After paired-pulse facilitation and input/output, baseline responses were collected every 30 s (0.03 Hz) using an input stimulus intensity that induced 60% of the slice’s maximum response. In line with previous work from our lab, baseline recordings were measured for 20 min or until stable. In the ketamine groups, baseline was followed by 30 min of drug perfusion in the absence of stimulation. One single response was collected to assess the immediate effect of drug perfusion, and stimulation was stopped to allow drug wash out at rest for 60 min. Hippocampal slices were then stimulated again at 0.03 Hz for 20 min to assess the sustained effect of drug perfusion. Following this recovery period, or following baseline for the groups that did not receive ketamine, LTP was induced by high-frequency stimulation (HFS). Two pulses of 100 Hz for 1 s each were delivered with a 5 min waiting period after each. Stimulation was then resumed at 0.03 Hz for 45 min to assess LTP induction efficacy.
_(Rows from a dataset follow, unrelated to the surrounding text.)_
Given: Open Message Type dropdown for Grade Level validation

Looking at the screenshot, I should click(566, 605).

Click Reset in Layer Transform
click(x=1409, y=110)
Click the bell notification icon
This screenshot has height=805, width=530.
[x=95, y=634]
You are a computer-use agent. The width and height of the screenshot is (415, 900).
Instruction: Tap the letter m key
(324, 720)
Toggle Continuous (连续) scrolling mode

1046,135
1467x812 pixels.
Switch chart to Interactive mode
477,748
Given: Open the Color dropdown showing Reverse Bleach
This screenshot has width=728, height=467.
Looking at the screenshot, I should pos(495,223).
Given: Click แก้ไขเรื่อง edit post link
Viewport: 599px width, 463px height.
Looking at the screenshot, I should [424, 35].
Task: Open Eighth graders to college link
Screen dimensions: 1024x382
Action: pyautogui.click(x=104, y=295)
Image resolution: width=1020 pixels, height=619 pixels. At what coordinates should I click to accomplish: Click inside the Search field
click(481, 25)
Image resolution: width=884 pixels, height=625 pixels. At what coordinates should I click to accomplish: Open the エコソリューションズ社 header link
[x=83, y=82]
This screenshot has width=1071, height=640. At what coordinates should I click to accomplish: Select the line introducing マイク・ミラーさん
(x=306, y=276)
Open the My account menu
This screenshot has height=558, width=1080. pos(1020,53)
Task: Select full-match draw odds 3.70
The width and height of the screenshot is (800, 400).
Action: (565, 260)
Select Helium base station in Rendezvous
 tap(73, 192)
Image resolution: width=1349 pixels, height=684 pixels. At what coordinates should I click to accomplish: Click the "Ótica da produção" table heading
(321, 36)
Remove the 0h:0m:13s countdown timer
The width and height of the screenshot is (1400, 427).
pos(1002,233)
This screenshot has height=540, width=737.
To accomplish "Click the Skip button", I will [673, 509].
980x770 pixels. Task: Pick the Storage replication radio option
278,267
Experimental time courses for electrophysiology data were prepared by normalizing the fEPSP response at each stimulation to that recording’s average baseline. Responses were then averaged within treatment groups. Time courses were binned in 1 min intervals for visualization only. Data from male and female mice were combined due to a lack of observed differences in basal synaptic function. Recordings with unstable responses were excluded from analysis.


Ketamine (100 mg/mL, Hospira) was diluted in saline (0.9% NaCl, Intermountain Life Sciences) to 1.0 mg/mL and injected intraperitoneally (i.p.) at 5 mg/kg. Saline was injected i.p. at 5 mL/kg as a vehicle control with similar treatment volume. CORT, (Sigma) was kept at a stock concentration of 10 mg/mL in EtOH and then diluted in water to 100 μg/mL. Ethanol (EtOH, 200 proof, Danco Labs, Inc.) was diluted in water to a 1% solution. Sucrose (Sigma) was dissolved in water to a 2% concentration. Tap water was used for all animal drinking solutions for consistency with their normal water supply. For electrophysiology experiments, ketamine (20 μM, Hospira) was prepared in ACSF and administered via syringe pump perfusion at a flow rate of 18 mL/h.

Statistical analysis

All bar graph data are presented as mean ± SEM and analyzed with an unpaired t-test. Field recording responses were analyzed with a two-way ANOVA accounting for treatment group and time. Paired pulse data were analyzed with multiple t-tests at each interstimulus interval. Input/output data were fit with a linear regression and slopes were compared. Data visualization and statistical analysis were done using GraphPad Prism (versions 8-10).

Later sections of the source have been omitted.